Their connection to the Islamic world outside India was often exaggerated by leaders of Indian Muslims in the nineteenth and twentieth centuries; it was one way of holding on to an idea of personal and collective worth amid the general degradation of the Muslim community under colonialism. What struck me, however, was that Abbas, whose work as a correspondent for a major Indian newspaper gave him status, even prestige in Kashmir, still needed to make the claim. But it was really an idea of dignity and selfhood that he was affirming, an idea that could take on a special urgency among such thoroughly trampled-upon people as the Kashmiris.
The troubles began, Kashmiris say, with foreign rule. After the Moghuls, Afghans, and Sikhs, the valley fell in the mid-nineteenth century to a petty Hindu feudal chief who had helped the British defeat the Sikhs. The British ceded the entire state—the valley together with Hindu-majority Jammu and Buddhist-dominated Ladakh and the northwestern parts that later were to come under Pakistani rule—to the chief for a meager sum of seven and one-half million rupees. The sale is still a source of rage and shame for Kashmiris.
Things didn’t improve much under the new Hindu rulers. In 1877 a famine killed two-thirds of the population. Thousands of underfed, underclothed Muslims died while carrying rations on their backs for troops in remote Himalayan outposts. Muslims were rarely given jobs; the administration was staffed overwhelmingly by the small minority of Hindus (about 4 percent of the population in the valley). The maharaja and his Hindu courtiers built up fabulous private fortunes. Even prostitutes paid one hundred rupees as tax to the maharaja; Muslims who were found slaughtering cows were banished to the remote Andaman Islands in the Indian Ocean.
The son of the last Hindu maharaja of the state, Karan Singh, records a Buddha-like epiphany in his autobiography. Born at the Hôtel Martinez in Cannes, an entire floor of which had been taken over by his father, he spent his childhood in Kashmir more or less free of contact with Muslims and poverty. His father, Hari Singh, was fond of shooting and hunting and racing, also, it is said, of London prostitutes.

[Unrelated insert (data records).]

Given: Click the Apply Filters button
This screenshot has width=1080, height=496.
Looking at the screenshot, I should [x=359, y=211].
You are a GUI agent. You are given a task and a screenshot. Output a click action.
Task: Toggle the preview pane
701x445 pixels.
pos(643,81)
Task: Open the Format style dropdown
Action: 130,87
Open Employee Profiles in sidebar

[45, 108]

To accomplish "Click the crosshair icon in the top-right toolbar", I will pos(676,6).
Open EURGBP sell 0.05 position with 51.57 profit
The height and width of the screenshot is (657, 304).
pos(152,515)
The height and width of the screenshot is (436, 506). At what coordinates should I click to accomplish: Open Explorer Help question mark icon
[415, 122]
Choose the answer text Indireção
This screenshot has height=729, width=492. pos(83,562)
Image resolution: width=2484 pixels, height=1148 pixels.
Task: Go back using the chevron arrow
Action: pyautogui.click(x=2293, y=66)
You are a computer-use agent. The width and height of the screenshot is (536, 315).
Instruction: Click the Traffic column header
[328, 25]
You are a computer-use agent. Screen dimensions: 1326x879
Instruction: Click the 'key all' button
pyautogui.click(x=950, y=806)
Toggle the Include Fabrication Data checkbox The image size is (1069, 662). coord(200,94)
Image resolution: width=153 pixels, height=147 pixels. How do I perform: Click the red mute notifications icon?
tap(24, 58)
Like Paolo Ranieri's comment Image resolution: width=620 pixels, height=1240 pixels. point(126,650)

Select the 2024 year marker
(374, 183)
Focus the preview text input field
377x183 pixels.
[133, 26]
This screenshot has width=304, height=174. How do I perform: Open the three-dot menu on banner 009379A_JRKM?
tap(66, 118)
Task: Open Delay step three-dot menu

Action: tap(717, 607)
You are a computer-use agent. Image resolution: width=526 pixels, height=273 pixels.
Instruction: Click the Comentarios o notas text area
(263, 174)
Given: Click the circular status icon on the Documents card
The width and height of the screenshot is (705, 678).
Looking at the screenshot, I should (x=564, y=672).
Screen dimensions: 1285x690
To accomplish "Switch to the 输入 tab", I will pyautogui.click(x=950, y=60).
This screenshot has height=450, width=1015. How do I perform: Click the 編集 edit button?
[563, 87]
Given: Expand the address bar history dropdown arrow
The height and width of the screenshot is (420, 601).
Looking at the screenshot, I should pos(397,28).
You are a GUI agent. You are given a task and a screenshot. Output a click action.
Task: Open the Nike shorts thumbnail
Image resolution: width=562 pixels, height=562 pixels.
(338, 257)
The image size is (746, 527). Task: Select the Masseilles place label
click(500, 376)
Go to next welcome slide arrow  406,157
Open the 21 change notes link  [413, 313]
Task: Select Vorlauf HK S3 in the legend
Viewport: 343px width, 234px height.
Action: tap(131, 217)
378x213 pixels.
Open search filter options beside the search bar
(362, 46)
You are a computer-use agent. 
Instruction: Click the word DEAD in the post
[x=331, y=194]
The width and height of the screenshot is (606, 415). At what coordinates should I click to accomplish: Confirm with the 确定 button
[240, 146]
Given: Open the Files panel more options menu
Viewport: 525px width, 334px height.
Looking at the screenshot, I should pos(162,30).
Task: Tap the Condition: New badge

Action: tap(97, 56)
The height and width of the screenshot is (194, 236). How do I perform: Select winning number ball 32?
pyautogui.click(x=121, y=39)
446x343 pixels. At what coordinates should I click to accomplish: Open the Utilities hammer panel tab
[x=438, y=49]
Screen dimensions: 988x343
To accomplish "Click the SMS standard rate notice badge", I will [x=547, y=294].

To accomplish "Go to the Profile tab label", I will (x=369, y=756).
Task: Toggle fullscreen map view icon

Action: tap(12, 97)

Life in his palace was an endless search for entertainment. As Karan Singh writes, “We spent hours working up lists for lunch and dinner parties, seating plans and menus.” Once his father asked a friend to take Singh around the city and show him the kingdom he would one day inherit. The friend drove him to the Muslim-majority areas and pointed at the dilapidated buildings and shabbily dressed men on the streets, and said, “These are your people.” Karan Singh was astonished.
The more astonishing thing about this event is its date, in the 1930s. Barely ten years later India was free of both colonial rule and the maharajas. The Muslim elite of India were to demand and receive a separate homeland in the form of Pakistan, and the maharaja of Kashmir, faced with a choice between joining India or Pakistan, would reluctantly accede to India, which had adopted a secular, democratic, and egalitarian constitution, giving Indians a new idea of themselves, of their past and potential.
But such was the course of Indian history until then that it was mostly Hindus who took up these opportunities, who saw in modern education and the modern world the possibilities of personal and communal development. The Muslims of India, whose political power had been comprehensively destroyed by the British and many of whose leaders remained trapped by fantasies of recapturing their old glory in India, took some time before even attempting to catch up with the Hindus.
In all this time, the Muslims of Kashmir, cut off from larger events and trends in British-ruled India, and held down by the tiny Hindu minority of rulers and administrators, were barely able to move at all. Illiteracy and poverty were widespread; political opposition to the Hindu maharaja was met with brutality. As in India, a few educated Muslims were left to carry the burden of their country’s humiliation and backwardness.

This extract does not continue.